Bernoulli is Sub-Gaussian

Wouter M. Koolen

2017-09-08

Abstract

We show that any Bernoulli random variable is sub-Gaussian with variance factor \(\frac{1}{4}\).

Introduction

A random variable \(X \sim \mathop{\mathrm{\mathbb P}}\) is sub-Gaussian with variance factor \(\nu\) if \[\ln \mathop{\mathrm{\mathbb E}}\left[e^{\eta(X-\mathop{\mathrm{\mathbb E}}[X])}\right] ~\le~ \frac{\eta^2 \nu}{2} \qquad \text{for all $\eta \in \mathbb R$} .\] The reason for the name is that Gaussians satisfy this with equality. In this post we consider Bernoulli \(X \sim \mathcal B(\theta)\) (so \(X=1\) with probability \(\theta\) and \(X=0\) with probability \(1-\theta\)). Then \(\mathop{\mathrm{\mathbb E}}[X] = \theta\). We find \begin{align} \notag \Psi_\theta(\eta) &~:=~ \ln \mathop{\mathrm{\mathbb E}}\left[e^{\eta(X-\theta)}\right] \\ \notag &~=~ \ln \left( \theta e^{\eta(1-\theta)} + (1-\theta) e^{\eta(0-\theta)} \right) \\ \label{eq:show.ccv} &~=~ - \eta \theta + \ln \left( 1 + \theta (e^\eta-1) \right) \end{align} To get a bound that does not depend on \(\theta\), let us look at \[\Psi(\eta) ~:=~ \max_{\theta \in [0,1]} \Psi_\theta(\eta) .\] The expression \(\eqref{eq:show.ccv}\) for \(\Psi_\theta(\eta)\) implies that it is concave in \(\theta\). So it is maximised at zero derivative, i.e. \(\theta = % \frac{e^{\eta }-\eta-1}{\left(e^\eta -1\right) \eta } = \frac{1}{\eta } - \frac{1}{e^\eta -1}\), resulting in \begin{align*} \Psi(\eta) &~=~ - 1 + \frac{\eta}{e^{\eta }-1} - \ln \frac{\eta }{e^{\eta }-1} \end{align*} A series expansion reveals that \(\Psi(\eta) \approx \frac{\eta^2}{8}\) around \(\eta = 0\). It turns out (see e.g. Proposition 4 in this earlier post) that this is an actual upper bound: \[\Psi(\eta) ~\le~ \frac{\eta^2}{8} \qquad \text{for all $\eta \in \mathbb R$} .\] This allows us to conclude that any Bernoulli variable is sub-Gaussian with variance factor \(\nu = \frac{1}{4}\).

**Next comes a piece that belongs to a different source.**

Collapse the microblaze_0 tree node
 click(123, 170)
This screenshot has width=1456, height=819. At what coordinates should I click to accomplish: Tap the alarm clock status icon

Note that a careful application of Hoeffding’s Inequality (Cesa-Bianchi and Lugosi 2006, Lemma A.1.1) would also give this. We would observe that \(X-\theta \in [0-\theta, 1-\theta]\) and hence the width of the range is one. (The less careful application would say \(X-\theta \in [-1,1]\) of width two, and the \(\frac{1}{8}\) would become \(\frac{1}{2}\), resulting in variance factor of only \(\nu=1\).)

Cesa-Bianchi, Nicolò, and Gábor Lugosi. 2006. Prediction, Learning, and Games. Cambridge University Press.